# Supplied text
>> Start
Before we get started on core analysis, we need to sanity check the data - check for missing values, measurement problems, and joining issues - and take a peek at how the variables are distributed.
This prepatory work will allow us to catch and fix data problems, correctly interpret our results, and guide the rest of the analysis.
The Foodmart data appears to have been drawn from a data warehouse: there is a central fact table of transactions, and dimension tables for products, product families, and promotions.
Some quick context is in order: in Data Warehouse "star schemas", fact tables store the measurements collected during particular business processes events - in this case, barcode scanning during supermarket checkout.
from IPython.display import Image
Image(filename='measurement_event.png')
Source: The Data Warehouse Toolkit by Ralph Kimball
Each fact consists of a physical, real-valued measurement - the sales price of the product being purchased, in this case - and a set of foreign keys referring to dimension tables. Dimension tables capture the context around the measurement - the who, what, where, and when. (For the curious, data warehouses use star schemas because they are more intuitive for analysts and performant for aggregate queries.)
Generally, if an organization has gone through the trouble of designing a warehouse and ETL'ing data from dozens of operational systems into it, they've also made sure that events are being measured correctly and reliably, and that the fact tables satisfy referential integrity - that every foreign key in the fact table can be matched to a primary key in the dimension table. In other words, that no measurements are missing context. The data cleaning we had to do raises some red flags, however, so we better kick the tires.
Since transactions are the heart of everything, we'll look at them first. For each table, we'll look count the number of records, overall and grouped by variable.
from os import environ
import numpy as np
import pandas as pd
import matplotlib
%matplotlib inline
import matplotlib.pyplot as plt
import seaborn as sns
# Load cleaned datasets into DataFrame from Make through env variables.
dataset_paths = ['../' + dataset for dataset in environ['datasets'].split()]
product, product_class, promotion, transactions = [pd.read_pickle(path) for path in dataset_paths]
How many transactions are there?
num_transactions = transactions.shape[0]
num_transactions
Are any of the variables missing values?
transactions.isnull().sum()
Lookin' good! None of our columns have missing values. We're not missing any sales price, cost, or unit measurements, and none of our foreign keys are missing!
Right?
>> End
# Supplied material
>> Start
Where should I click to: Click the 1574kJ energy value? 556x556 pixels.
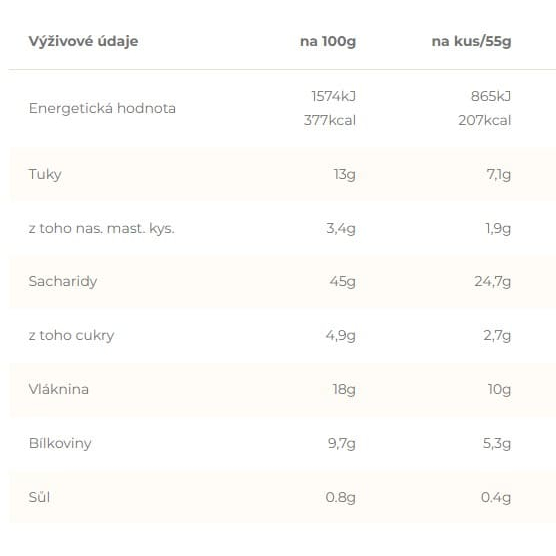(x=333, y=96)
>> End
# Task statement
Please extend the walkthrough on sanity-checking the Foodmart data, picking up right after its closing "Right?"

# Answer
Wait... what if some of our numerical values are just using "0" to represent null values? Let's count the number of 0's for all of our numerical variables:
dtypes = transactions.dtypes
numerical_cols = dtypes[(dtypes == 'float64') | (dtypes == 'int64')].index
num_0_values_by_col = (transactions[numerical_cols] == 0).sum()
num_0_values_by_col
Uh oh, looks like both promotions and customers have 63,627 missing values! What percentage the transactions does this represent?
num_0_values_by_col['customer_id']/num_transactions
Over a third of the dataset! How can this be?
For promotions, 0 probably represents "null" - it makes sense that one in three transactions did not occur through a promotion. For customers, however, either third of transaction are missing customers, or 1 in 3 transactions were performed by a single customer, which doesn't make sense.
It's striking, however, that the promotion_id
and customer_id
columns have the same number of 0 values. Maybe null promotions are associated with "0" customer_ids? This could point to a data collection problem.
zero_customer = transactions[transactions.customer_id == 0].index
zero_promotion = transactions[transactions.promotion_id == 0].index
set(zero_customer) & set(zero_promotion)
Nope! There is not a single transactions where promotion_id
and customer_id
are both 0. This is very strange, considering the have the same exact number of 0 values.
Let's make a note of this and move on.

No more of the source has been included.